1. — Entre os homens que, por seus escritos, prepararam o advento definitivo do Espiritismo, há os que tiraram suas crenças sobre os nossos princípios, da tradição e do ensino, enquanto outros chegaram a essas convicções por suas próprias meditações, com a ajuda da inspiração divina.
Dupont de Nemours, escritor quase esquecido hoje, e cujos trabalhos julgamos um dever assinalar aos nossos leitores, admirador e adepto das doutrinas de Leibnitz, partidário da escola teosófica, foi, certamente, no fim do século passado, um dos mais eminentes precursores dos ensinamentos da Doutrina Espírita atual.
Afirmamos com a mais inteira certeza: seria difícil encontrar, quer entre os seus contemporâneos, quer entre os pensadores de nossa época, um escritor que tenha compreendido melhor, somente pela força do raciocínio, os verdadeiros destinos da alma, sua origem provável, e as condições morais e espirituais de sua existência terrena.
Ninguém melhor do que ele expressou em termos viris e bem sentidos, o papel de Deus no Universo, a harmonia e a justiça infinitas das leis que governam a criação, a progressão sem limites que rege todos os seres, desde o infusório invisível até ao homem, e do homem até Deus; ninguém apreciou melhor a importância de nossas comunicações com o mundo invisível, nem melhor concebeu a natureza das provações, das recompensas e das expiações humanas.
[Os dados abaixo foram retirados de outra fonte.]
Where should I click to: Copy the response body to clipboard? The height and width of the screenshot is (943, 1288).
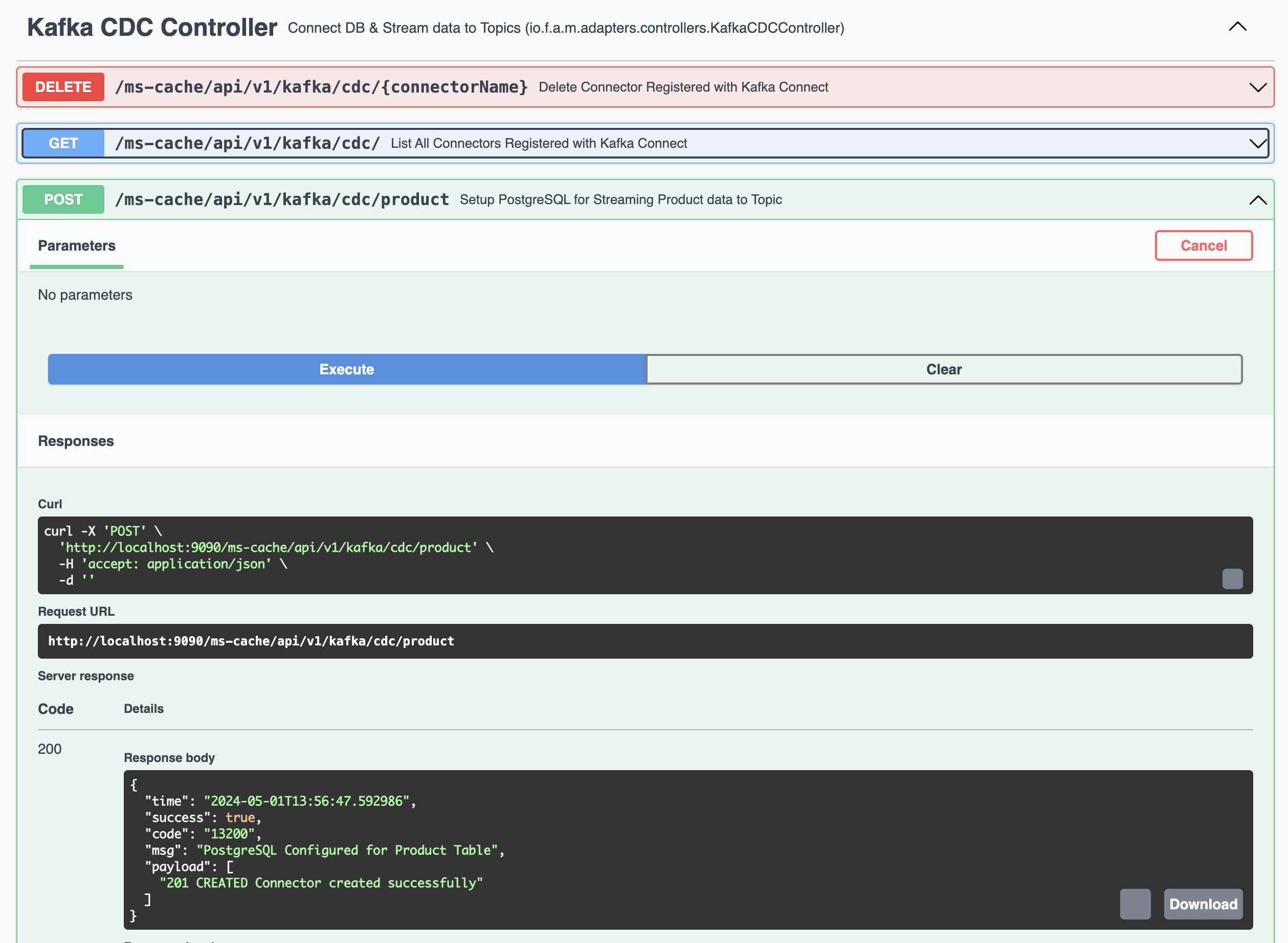(x=1135, y=904)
Antes dele, certamente, jamais a pluralidade das existências foi mais bem afirmada, a necessidade da reencarnação e o esquecimento do passado mais bem estabelecidos, a vida do espaço mais bem determinada.
Dupont de Nemours considera os animais como irmãos mais novos da Humanidade, como os elos inferiores da cadeia contínua pelos quais o homem teve de passar antes de chegar ao estado humano. Eis aí um pensamento que lhe é comum com o do seu mestre Leibnitz. Esse grande filósofo sustenta a possibilidade, para o Espírito humano, de ter animado os vegetais, depois os animais. Faremos lembrar que não há qualquer analogia entre esse sistema, incessantemente progressivo, e o da metempsicose animal para o futuro, que evidentemente é absurda. Entregamos sem comentário, aos nossos leitores, esta concepção, que se acha nas obras de grande número de filósofos contemporâneos, reservando-nos exprimir mais tarde a nossa opinião a respeito.
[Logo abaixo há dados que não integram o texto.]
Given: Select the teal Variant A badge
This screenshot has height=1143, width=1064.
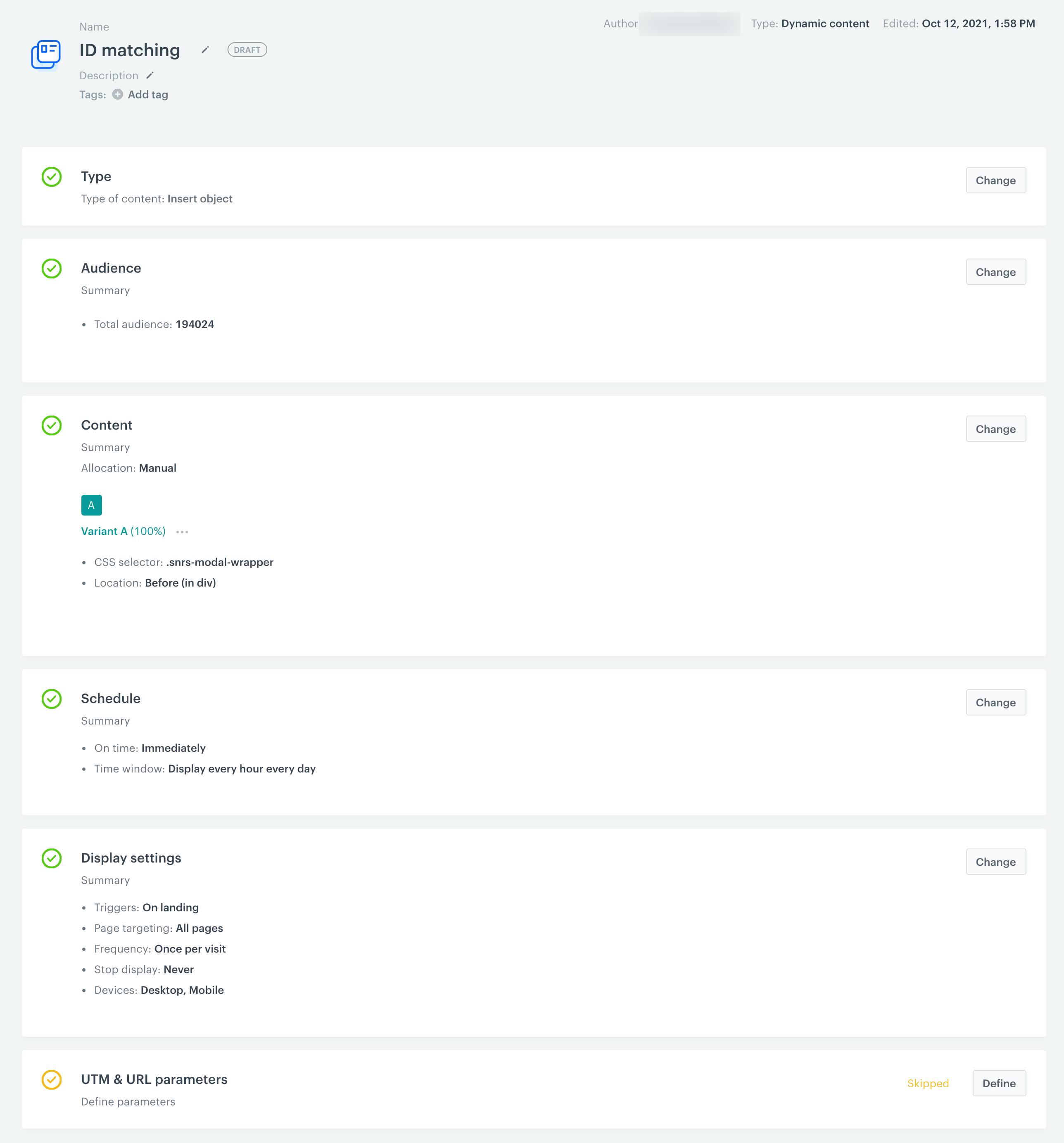Looking at the screenshot, I should 91,505.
Enquanto esperamos, sentimo-nos felizes por ver agregar-se ao volumoso dossiê reunido pelo Sr. Allan Kardec sobre essa interessante questão, as reflexões e as comunicações de que ela poderia ser objeto, quer da parte dos espíritas isolados, quer dos grupos e das sociedades, que julgarem oportuno estudá-la.
2. — As passagens seguintes, extraídas da principal obra de Dupont de Nemours, a Filosofia do Universo, dedicada ao célebre químico Lavoisier, provarão melhor do que os mais longos comentários, seus direitos ao reconhecimento e à admiração dos espiritualistas em geral e, mais particularmente, dos espíritas.
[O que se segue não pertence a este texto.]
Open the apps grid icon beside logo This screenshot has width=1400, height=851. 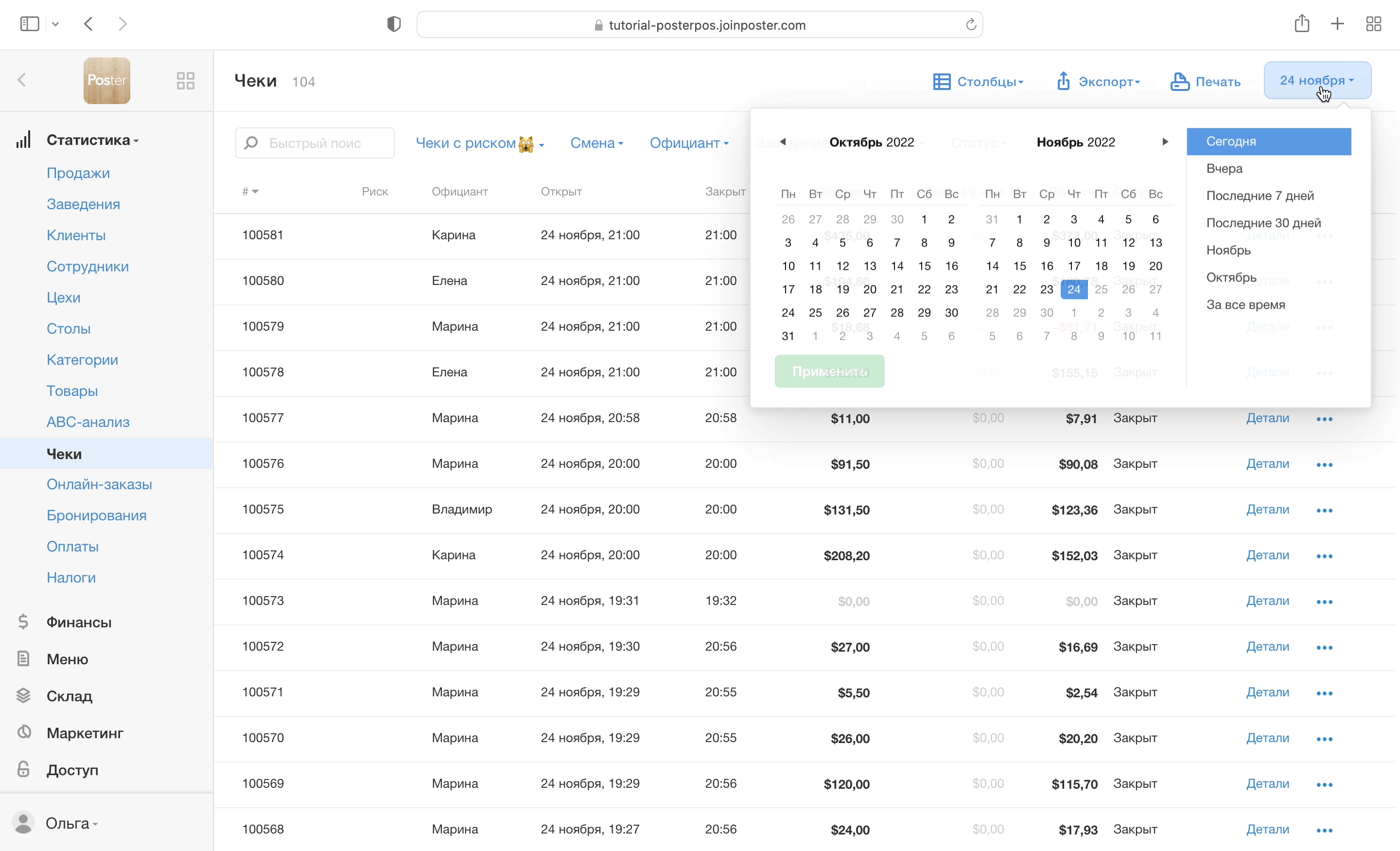coord(185,81)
Epígrafe: Nada de nada; nada sem causa; nada que não tenha efeito.
Página 41 e seguintes: Não existe acaso.
“Que seres inteligentes possam ser produzidos por uma causa ininteligente, isto é absurdo; por acaso, é uma expressão imaginada para ocultar a ignorância. Não existe acaso: nem mesmo nos mais insignificantes acontecimentos, nem mesmo nas chances do jogo. Mas, porque ignoramos as causas, supomos, cremos, dizemos que há acaso e calculamos até mesmo o número de nossas inabilidades como chances do acaso, embora essas inabilidades não sejam acasos, mas efeitos físicos de causas físicas postas em movimento por uma inteligência pouco esclarecida.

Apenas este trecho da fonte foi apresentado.